_Task goal_
Rewrite every line of the listing below as a numbered list, skipping any blank lines. Omit the pictures from your answer.

Items from a dataset

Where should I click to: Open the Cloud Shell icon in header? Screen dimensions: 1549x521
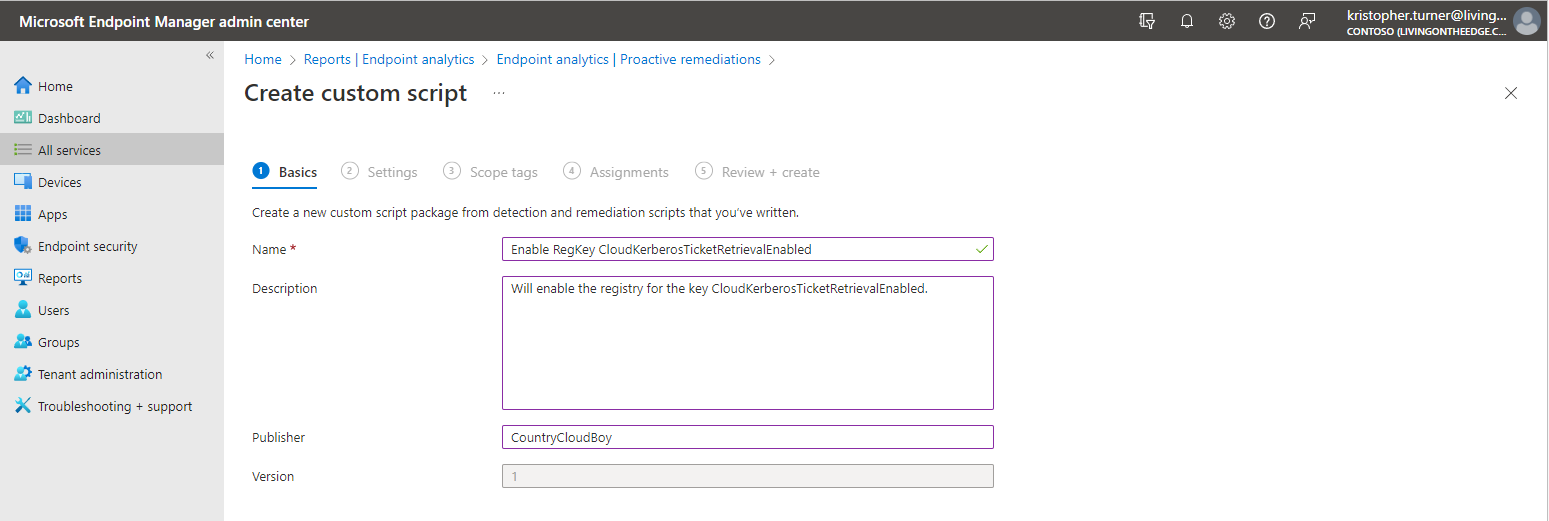click(1147, 21)
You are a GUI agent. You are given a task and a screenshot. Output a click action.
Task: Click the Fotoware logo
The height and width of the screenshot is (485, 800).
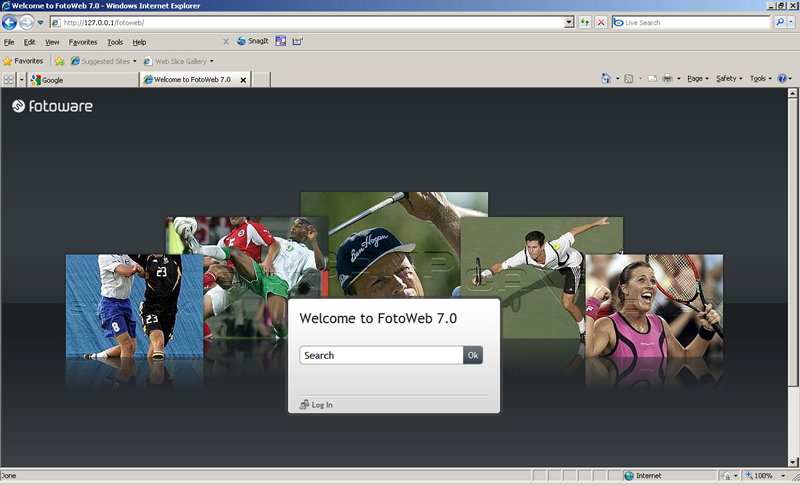52,106
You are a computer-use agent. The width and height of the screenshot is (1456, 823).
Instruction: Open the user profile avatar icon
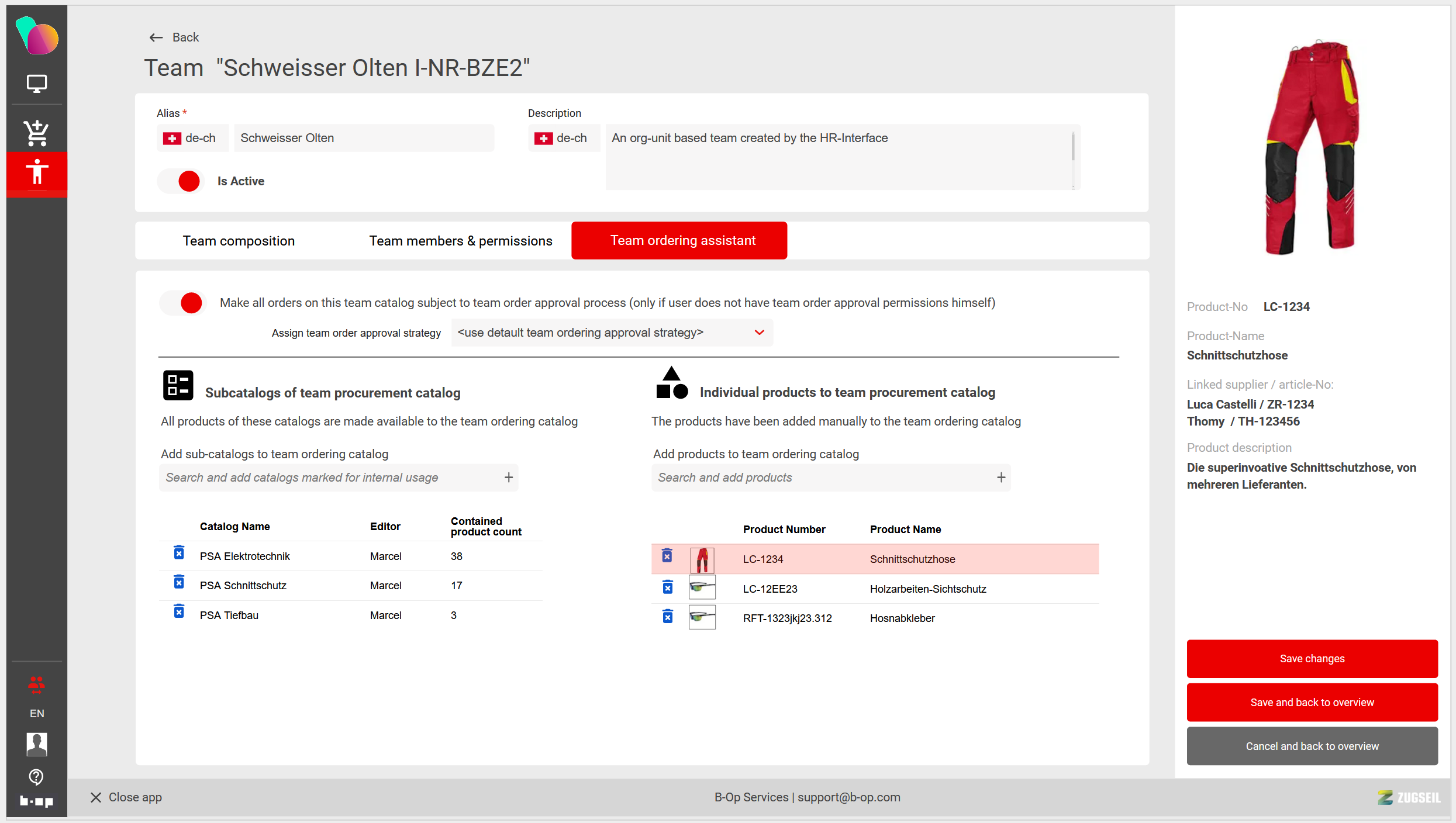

_The reply_
1. Where should I click to: Open the Cloud Shell icon in header? Screen dimensions: 1549x521
2. click(1147, 21)
3. You are a GUI agent. You are given a task and a screenshot. Output a click action.
4. Task: Click the Fotoware logo
5. The height and width of the screenshot is (485, 800).
6. 52,106
7. You are a computer-use agent. The width and height of the screenshot is (1456, 823).
8. Instruction: Open the user profile avatar icon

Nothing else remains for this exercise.